The problem, of course, is much larger than just a few schools. Ironically, in the name of “equity,” the federal government has pressured states to raise graduation rates for at least a decade; states have in turn pressured school districts to do the same. District leaders push on principals, and principals on teachers. It’s not really a surprise that graduation rates are at a record high of 84 percent, up nearly 10 percentage points in ten years.
Raising graduation rates might sound like a good thing, but we aren’t holding those who oversee this diploma boom accountable for ensuring that those capped-and-gowned students actually deserved to graduate because they completed their courses and learned what they should. Pressuring schools to raise graduation rates is no different than forcing them to give students straight-As: Such a policy wouldn’t magically create a class of brilliant students; it would just make it much harder for others to tell who has achieved and who hasn’t. So long as students must meet external standards to graduate, encouraging schools to raise graduation rates can make sense. It puts students and their teachers on the same team, in shared combat with the external examiners. Yet that’s not happening. A minority of states requires high school exit exams or any other external validation of student learning. And in the backlash against the supposed evils of testing, some jurisdictions have recently dropped their external requirements for students.
The problem extends to course grades, too. Although some recent studies have shown that grade inflation has occurred more in affluent schools than in high-poverty schools, affluent students are harmed less by it because they often have many paths to success besides good grades. Rounding a B up to an A or a C to a B feels nice in the moment—“this student’s already done with my class, and they’ll be more likely to get into college with a better grade,” one might rationalize—but if colleges and employers can’t distinguish among students’ academic performance, they are more likely to fall back on personal connections, family ties, school reputation, and outright prejudice to make their decisions. This hits people from disadvantaged backgrounds hardest of all.

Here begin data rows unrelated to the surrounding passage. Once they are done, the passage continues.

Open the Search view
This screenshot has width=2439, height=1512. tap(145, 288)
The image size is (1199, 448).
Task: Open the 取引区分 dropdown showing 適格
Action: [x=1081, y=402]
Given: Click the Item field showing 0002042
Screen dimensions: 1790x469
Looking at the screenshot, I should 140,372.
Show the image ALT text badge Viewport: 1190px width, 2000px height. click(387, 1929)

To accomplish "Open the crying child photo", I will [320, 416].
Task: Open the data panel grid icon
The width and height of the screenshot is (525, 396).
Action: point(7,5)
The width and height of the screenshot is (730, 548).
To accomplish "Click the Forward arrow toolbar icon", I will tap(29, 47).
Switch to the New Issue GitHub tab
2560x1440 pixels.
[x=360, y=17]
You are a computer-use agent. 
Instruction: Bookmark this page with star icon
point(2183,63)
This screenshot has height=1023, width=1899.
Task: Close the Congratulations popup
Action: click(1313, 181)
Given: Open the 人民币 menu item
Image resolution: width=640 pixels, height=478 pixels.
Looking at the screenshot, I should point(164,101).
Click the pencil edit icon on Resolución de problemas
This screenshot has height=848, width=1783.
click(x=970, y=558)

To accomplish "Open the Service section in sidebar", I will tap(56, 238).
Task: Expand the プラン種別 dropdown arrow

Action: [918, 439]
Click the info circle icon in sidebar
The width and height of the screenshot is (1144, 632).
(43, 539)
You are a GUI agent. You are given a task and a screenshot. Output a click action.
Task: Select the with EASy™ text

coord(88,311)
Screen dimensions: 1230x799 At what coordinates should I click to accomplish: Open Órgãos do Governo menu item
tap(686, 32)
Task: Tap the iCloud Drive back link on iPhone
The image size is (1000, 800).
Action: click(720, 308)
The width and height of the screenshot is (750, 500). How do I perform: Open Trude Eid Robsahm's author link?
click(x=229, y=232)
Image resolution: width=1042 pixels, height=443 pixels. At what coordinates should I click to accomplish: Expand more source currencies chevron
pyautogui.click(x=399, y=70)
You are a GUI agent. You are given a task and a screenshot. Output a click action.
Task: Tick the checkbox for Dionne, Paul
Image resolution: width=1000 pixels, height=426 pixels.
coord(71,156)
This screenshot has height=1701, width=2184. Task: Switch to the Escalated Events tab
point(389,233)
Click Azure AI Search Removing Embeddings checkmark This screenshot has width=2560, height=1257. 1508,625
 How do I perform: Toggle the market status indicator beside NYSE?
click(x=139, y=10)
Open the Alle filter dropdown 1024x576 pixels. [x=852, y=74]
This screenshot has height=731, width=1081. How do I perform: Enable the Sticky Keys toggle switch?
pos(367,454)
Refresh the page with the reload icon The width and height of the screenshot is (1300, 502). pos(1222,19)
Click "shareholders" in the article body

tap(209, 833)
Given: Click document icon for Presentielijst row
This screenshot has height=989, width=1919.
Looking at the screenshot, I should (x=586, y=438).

That’s why minority youngsters accrue greater premiums from academic signals of high achievement than whites, as other recent research has shown. To succeed in a country where the deck is often stacked against them, African Americans and other minorities get a special boost from academic signaling. Of course, we must work to eliminate prejudice in America, but educational institutions have a special responsibility to make these signals—whether grades or credentials—count for something.
Some well-meaning people argue that we must “consider the issue more widely,” and that, because many youngsters in schools like Ballou have grown up in concentrated poverty, we should be wary of criticizing the lowering of their academic bar. Besides exemplifying the “soft bigotry of low expectations,” however, and potentially encouraging students to accrue debt for college degrees they are unprepared to complete, lowering the bar for students who face additional challenges cheapens the success of classmates who make it past these challenges and still succeed. Worse, it demeans and cheapens every award of the once respectable high school diploma.